[WHAT YOU NEED TO DO]
Print the passage of the commentary on Canada's MAiD regime that lies between "Keywords: euthanasia, assisted" and "any jurisdiction worldwide.", inclusive, without changing any words.

[TEXT SECTION]
=-=-=

Abstract
This commentary argues that recent reports of an Ontario coroner's office's MAiD Death Review Committee confirm how Canada's euthanasia regime has normalized ending of life as a form of therapy, often for only indirectly health‐related suffering. The author, a member of the committee, illustrates with some of the cases how access to death rather than protection against premature death appears to be prioritized, often after very basic capacity and informed consent procedures by health professionals with limited training in relevant end‐of‐life health care.
Keywords: euthanasia, assisted suicide, assisted dying, capacity, informed consent, medical ethics, health policy
Perspective
Less than a decade after Canada legalized euthanasia and assisted suicide as medical assistance in dying (MAID), lethal injections have ended around 70,000 lives. About 5 percent of all deaths in Canada are by MAID, and in Quebec, the figure is 7.2 percent, the highest euthanasia rate of any jurisdiction worldwide.

=-=-=

[LISTED RECORDS]
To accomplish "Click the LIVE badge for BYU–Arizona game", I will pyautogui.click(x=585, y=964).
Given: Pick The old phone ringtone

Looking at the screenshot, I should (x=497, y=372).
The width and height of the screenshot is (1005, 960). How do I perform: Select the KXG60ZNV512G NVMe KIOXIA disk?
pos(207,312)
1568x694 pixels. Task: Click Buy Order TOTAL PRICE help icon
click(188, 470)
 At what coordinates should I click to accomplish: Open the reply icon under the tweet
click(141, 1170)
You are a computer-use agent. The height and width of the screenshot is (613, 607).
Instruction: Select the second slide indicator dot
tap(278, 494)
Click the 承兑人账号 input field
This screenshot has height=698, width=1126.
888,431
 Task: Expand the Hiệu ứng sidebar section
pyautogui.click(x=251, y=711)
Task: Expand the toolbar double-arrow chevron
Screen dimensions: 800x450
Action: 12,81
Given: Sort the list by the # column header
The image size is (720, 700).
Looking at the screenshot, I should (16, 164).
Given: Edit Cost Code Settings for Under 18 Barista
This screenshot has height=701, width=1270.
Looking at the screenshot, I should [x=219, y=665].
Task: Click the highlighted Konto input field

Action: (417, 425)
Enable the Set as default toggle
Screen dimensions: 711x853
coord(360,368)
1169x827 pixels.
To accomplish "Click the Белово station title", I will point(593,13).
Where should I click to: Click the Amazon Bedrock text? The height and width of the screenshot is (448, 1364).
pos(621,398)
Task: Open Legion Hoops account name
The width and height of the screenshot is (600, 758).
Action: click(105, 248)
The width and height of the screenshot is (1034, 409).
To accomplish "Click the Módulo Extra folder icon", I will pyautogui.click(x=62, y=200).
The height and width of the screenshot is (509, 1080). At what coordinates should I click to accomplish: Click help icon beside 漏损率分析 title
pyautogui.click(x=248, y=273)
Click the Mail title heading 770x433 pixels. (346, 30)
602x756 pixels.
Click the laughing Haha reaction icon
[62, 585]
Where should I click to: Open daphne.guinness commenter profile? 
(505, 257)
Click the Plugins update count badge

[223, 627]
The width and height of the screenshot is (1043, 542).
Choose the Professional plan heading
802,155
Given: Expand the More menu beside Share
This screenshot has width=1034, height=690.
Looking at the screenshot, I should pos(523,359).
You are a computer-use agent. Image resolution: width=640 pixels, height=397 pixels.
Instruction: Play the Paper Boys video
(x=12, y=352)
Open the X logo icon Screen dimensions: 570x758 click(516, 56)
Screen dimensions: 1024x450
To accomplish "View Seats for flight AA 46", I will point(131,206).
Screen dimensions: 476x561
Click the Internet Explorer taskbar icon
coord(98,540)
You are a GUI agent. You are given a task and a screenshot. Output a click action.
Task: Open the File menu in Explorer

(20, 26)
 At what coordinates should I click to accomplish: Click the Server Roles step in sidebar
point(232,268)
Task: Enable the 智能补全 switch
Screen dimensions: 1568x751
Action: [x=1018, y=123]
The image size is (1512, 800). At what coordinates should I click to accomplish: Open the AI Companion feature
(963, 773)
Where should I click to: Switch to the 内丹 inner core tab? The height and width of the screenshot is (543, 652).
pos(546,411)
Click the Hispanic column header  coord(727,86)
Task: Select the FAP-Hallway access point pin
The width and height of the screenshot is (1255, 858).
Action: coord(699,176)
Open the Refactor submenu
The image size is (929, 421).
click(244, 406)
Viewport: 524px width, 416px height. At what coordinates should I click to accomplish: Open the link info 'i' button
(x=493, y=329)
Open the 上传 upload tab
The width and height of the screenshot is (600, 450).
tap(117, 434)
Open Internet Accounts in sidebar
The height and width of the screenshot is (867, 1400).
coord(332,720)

=-=-=

[ANSWER TO THE PROBLEM]
Keywords: euthanasia, assisted suicide, assisted dying, capacity, informed consent, medical ethics, health policy
Perspective
Less than a decade after Canada legalized euthanasia and assisted suicide as medical assistance in dying (MAID), lethal injections have ended around 70,000 lives. About 5 percent of all deaths in Canada are by MAID, and in Quebec, the figure is 7.2 percent, the highest euthanasia rate of any jurisdiction worldwide.